In 1968, millions of Baby Boomers of all races and ethnicities coming of age in the 1960s and seeing an America they didn't want and stood up to demand change across the country. People who tended to agree with Dr. King on the issues that his movement was addressing, but were primarily campaigning against the Vietnam War and what they saw was a self and racist American capitalist economic system.

By the time we get to 1968 the late 1950s is only ten years before 68 and yet America was and looked completely different as a country and not just because of color TV, but the music was not recognizable from the 1950s, the movies and the language and culture in the movies was completely different. Protesting and especially rioting in the streets and doing it in big cities like Detroit, Washington, Chicago, Los Angeles, just wasn't done in 1957 or at any point in the 1950s for the very most part. But you also didn't have a huge generation of angry Americans ( the Baby Boom Generation ) who were angry and wanted a different country and different system.

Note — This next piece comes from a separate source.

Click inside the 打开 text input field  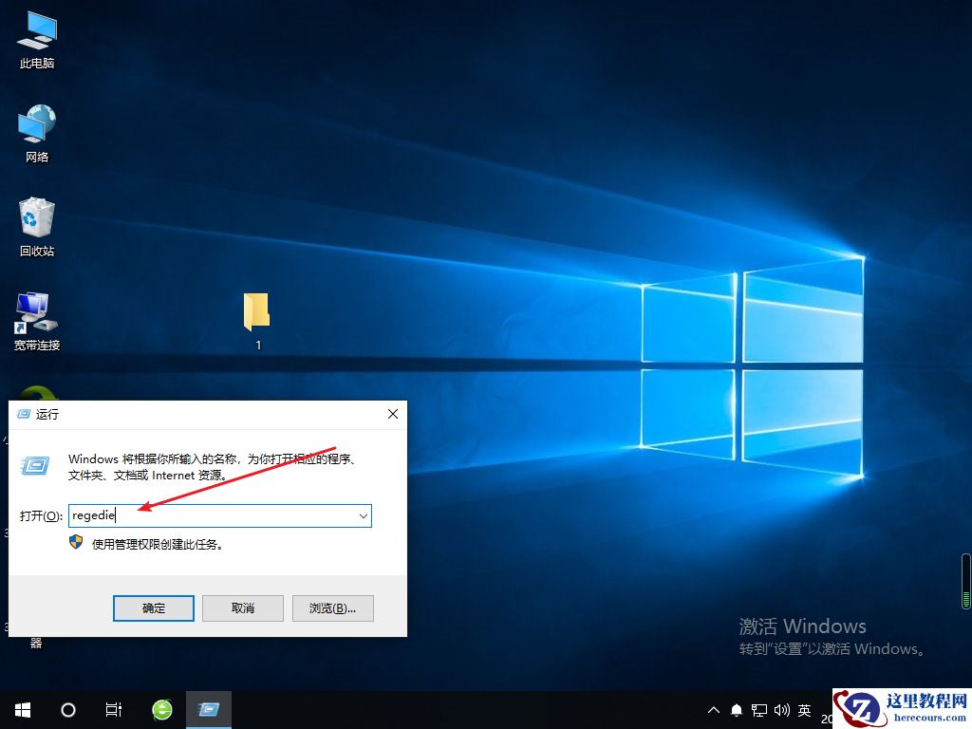point(190,515)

And during this whole period in the 1960s, you had one political party in charge in America and in most of the country. Similar to what we have today, but with large majorities in Congress. A Senate with 64 Democrats in 67-68, 243 or Democrats in the House, a Progressive Democrat as President in Lyndon Johnson. 

But also in 1968, we had an angry Baby Boomers of all racial, ethnic, economic, and cultural backgrounds and the angry African-American community for good reasons, you also had the parents and grandparents of the Baby Boomers who were also angry, but they weren't angry at America. Just the leadership and party in power, as well as the new Counter Culture that seemed to be taking over America.

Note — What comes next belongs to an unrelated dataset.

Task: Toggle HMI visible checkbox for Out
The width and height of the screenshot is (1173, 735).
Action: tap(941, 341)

What we would call Reagan Democrats in the 1980s and today, we're Nixon Democrats in the 1960s and 1970s. Southern and Midwestern Democrats who voted Democratic most of their lives until 1966, 67, and 68 came around when they were looking for different political leadership. 

Back in 1968, the Republican Party even with their big gains during the 1966 Congressional midterms when they won 45 seats in the House and 4 in the Senate, was still primarily a Northeastern party, with some support in the Midwest and conservative-libertarian West.

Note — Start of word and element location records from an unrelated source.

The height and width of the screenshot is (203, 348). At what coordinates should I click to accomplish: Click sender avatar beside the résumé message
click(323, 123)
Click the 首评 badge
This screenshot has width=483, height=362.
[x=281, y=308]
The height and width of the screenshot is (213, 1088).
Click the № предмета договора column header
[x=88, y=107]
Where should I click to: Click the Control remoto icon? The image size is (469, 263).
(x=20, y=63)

And to get to why Richard Nixon was such a brilliant not just politician but political strategist which is just as important, Nixon understood that for the Republican Party to come back they were going to have to make gains in the Democratic Dixie South, while holding their ground in the Northeast, Midwest, and Mountain West, they were going to have to win over right-wing Southern Dixiecrats who opposed the civil rights movement of the 1950s and 1960s and the Cultural Revolution of the 1960s.

Not just the Nixon comeback, but the Republican comeback, started in 1966 with Congressional Republicans winning back over 40 seats in the House and a lot of them in the South and winning back 4 seats in the Senate, allowing Congressional Republicans along with Dixiecrat Democrats, to block partisan, Democratic legislation, that was proposed by President Johnson and the Congressional Democratic Leadership. 

And in 1968, thanks to the Vietnam War and the socialist New-Left that emerged in the Democratic Party, the Democratic Party was a huge house that was hugely divided and their grand political coalition that kept them in power since the Hoover Administration in the late 1920s when they won Congress back, finally broke.

With Richard Nixon again being the great politician and political strategist that he was being there to take advantage of all this political and cultural chaos that was going on in the country. Richard Nixon is a big reason why the Republican Party is southern and rural based in America. He's also a reason why Republicans struggle to win in big cities and big metro areas, because they're base is so dependent on right-wing Fat-Right in many cases Southern Anglo-Saxon Protestant aging men. 

But pre-1966, the Republican Party simply wasn't big enough to compete nationally with the Democrats and Richard Nixon changed that.